§ **Provided data**:
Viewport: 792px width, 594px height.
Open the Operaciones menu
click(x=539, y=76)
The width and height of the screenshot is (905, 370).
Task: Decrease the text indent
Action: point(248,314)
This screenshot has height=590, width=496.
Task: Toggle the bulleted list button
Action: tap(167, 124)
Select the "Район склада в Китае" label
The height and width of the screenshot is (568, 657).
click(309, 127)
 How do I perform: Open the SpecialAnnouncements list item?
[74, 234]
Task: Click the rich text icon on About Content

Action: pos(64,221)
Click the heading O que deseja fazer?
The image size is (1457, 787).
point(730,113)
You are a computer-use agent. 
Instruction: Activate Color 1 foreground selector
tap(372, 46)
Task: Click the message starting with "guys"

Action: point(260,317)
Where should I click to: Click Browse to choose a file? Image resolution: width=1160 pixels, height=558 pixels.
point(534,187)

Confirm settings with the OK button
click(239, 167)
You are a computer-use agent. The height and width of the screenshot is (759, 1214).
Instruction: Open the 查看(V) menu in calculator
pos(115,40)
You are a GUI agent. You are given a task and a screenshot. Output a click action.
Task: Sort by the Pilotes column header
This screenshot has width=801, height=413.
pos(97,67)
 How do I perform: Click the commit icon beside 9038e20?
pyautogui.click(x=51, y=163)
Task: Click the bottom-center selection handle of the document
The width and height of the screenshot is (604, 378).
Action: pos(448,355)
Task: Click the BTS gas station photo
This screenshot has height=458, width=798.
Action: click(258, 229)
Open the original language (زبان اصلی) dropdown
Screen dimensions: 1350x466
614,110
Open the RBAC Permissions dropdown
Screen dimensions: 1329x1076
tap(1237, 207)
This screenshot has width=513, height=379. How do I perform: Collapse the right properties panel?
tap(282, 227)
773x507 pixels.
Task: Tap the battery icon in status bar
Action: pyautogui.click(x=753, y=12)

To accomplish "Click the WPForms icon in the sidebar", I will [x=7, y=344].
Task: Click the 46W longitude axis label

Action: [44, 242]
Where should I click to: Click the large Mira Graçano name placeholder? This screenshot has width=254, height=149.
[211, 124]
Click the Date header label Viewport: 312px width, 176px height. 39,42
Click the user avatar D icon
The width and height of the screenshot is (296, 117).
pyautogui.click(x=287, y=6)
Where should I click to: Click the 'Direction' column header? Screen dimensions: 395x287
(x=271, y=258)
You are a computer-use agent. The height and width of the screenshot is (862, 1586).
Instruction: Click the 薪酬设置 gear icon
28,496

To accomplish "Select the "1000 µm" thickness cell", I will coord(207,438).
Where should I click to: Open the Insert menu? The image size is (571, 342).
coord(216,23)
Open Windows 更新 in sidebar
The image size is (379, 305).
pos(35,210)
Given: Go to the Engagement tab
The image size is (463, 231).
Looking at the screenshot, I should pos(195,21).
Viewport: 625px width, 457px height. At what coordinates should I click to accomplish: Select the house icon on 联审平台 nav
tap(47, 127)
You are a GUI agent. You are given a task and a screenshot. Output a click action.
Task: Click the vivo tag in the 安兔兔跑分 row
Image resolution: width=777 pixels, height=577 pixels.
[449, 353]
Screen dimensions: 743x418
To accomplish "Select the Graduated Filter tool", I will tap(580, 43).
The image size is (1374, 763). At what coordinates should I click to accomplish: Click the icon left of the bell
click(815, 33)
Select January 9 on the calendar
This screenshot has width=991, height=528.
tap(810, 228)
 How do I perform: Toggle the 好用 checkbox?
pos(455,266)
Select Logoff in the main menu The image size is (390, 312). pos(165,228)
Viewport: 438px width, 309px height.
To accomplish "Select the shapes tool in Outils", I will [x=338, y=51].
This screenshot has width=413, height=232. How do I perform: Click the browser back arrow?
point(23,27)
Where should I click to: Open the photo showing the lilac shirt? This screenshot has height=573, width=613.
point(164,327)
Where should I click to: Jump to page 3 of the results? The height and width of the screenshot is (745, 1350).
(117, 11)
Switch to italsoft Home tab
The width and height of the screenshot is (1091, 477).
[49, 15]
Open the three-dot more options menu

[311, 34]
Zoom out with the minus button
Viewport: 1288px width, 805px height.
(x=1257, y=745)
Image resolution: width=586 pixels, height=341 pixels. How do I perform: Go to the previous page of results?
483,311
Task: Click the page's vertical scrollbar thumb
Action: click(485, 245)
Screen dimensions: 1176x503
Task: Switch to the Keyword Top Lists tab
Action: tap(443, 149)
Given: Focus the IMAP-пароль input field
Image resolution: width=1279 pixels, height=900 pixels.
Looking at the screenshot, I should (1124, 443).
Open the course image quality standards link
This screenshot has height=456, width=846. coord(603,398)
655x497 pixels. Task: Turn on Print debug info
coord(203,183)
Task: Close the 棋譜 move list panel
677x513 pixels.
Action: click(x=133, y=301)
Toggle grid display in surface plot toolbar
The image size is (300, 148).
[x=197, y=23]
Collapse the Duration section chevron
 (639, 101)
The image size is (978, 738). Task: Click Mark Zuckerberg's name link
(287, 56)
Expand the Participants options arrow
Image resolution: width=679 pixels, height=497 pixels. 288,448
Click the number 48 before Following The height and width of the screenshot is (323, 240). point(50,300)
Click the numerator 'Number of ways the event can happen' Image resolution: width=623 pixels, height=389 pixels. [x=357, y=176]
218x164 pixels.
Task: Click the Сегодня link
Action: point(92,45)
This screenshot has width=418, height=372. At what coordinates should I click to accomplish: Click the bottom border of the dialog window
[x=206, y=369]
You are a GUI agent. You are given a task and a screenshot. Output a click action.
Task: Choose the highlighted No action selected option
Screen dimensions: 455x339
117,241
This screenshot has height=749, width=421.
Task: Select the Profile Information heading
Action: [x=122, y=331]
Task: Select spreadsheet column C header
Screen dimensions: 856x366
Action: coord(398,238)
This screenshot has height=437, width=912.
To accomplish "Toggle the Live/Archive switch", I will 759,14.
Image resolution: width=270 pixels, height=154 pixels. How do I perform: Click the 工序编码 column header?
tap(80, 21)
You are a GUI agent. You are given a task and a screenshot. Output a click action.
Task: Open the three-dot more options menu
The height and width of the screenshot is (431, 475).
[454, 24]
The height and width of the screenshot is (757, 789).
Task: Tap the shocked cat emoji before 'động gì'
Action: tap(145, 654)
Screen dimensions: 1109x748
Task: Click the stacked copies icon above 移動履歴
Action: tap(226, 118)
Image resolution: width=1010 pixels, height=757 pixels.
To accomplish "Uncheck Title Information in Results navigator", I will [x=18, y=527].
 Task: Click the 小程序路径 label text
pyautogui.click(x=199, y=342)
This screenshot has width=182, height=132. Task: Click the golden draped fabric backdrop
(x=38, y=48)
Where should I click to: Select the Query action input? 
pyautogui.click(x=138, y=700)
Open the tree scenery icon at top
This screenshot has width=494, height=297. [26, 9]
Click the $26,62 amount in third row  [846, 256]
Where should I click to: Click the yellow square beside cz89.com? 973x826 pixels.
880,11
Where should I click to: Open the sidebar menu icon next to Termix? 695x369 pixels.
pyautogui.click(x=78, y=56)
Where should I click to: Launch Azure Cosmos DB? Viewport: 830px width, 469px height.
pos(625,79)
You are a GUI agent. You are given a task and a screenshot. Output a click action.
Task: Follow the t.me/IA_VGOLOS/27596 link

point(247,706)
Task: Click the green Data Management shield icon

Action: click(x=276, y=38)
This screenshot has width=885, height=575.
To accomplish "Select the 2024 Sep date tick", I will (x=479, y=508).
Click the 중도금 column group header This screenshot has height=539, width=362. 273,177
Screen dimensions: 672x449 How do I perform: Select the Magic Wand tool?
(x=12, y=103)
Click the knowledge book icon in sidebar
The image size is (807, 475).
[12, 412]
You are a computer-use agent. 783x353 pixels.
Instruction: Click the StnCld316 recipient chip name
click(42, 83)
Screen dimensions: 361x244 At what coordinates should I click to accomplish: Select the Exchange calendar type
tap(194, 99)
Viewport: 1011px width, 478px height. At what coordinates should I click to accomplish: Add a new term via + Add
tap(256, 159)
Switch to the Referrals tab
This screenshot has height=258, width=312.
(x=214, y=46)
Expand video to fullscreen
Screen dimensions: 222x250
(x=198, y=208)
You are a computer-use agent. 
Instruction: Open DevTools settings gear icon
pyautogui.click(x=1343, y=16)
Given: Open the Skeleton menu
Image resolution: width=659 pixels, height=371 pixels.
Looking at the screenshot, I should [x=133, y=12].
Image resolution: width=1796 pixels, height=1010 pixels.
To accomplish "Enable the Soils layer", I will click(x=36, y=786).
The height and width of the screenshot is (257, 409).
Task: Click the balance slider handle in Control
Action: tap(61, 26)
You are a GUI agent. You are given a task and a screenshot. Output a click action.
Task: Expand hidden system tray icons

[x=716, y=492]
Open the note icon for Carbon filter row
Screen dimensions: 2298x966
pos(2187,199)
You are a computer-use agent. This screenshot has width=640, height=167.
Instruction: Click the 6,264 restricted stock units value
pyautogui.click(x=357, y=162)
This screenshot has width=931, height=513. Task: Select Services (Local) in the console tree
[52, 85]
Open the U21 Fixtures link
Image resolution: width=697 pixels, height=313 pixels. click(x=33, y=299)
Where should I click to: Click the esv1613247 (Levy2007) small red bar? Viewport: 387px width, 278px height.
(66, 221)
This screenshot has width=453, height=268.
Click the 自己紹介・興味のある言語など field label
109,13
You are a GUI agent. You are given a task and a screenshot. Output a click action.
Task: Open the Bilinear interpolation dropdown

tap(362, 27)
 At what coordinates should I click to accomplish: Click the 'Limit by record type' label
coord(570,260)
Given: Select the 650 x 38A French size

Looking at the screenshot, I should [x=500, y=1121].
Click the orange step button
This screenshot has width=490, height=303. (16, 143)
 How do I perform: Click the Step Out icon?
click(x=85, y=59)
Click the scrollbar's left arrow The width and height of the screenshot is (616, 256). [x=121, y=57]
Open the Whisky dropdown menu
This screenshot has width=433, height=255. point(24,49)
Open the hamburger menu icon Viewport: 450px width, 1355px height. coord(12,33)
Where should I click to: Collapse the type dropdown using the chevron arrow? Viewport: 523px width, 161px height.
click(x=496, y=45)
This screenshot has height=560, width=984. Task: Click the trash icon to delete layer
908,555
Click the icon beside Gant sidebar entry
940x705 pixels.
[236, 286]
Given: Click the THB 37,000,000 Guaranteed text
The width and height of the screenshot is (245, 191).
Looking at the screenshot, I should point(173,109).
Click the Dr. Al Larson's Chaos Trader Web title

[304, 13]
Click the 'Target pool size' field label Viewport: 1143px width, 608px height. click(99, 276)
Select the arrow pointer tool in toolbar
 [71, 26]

§ **What to produce**:
Can you convert the stretch of lines that opens with the line containing "Task: Click the message" and closes with the line containing "click(239, 167)" into a JSON list of strings, one string per line, skipping blank lines?

§ **Response for this exercise**:
[
  "Task: Click the message starting with \"guys\"",
  "Action: point(260,317)",
  "Where should I click to: Click Browse to choose a file? Image resolution: width=1160 pixels, height=558 pixels.",
  "point(534,187)",
  "Confirm settings with the OK button",
  "click(239, 167)"
]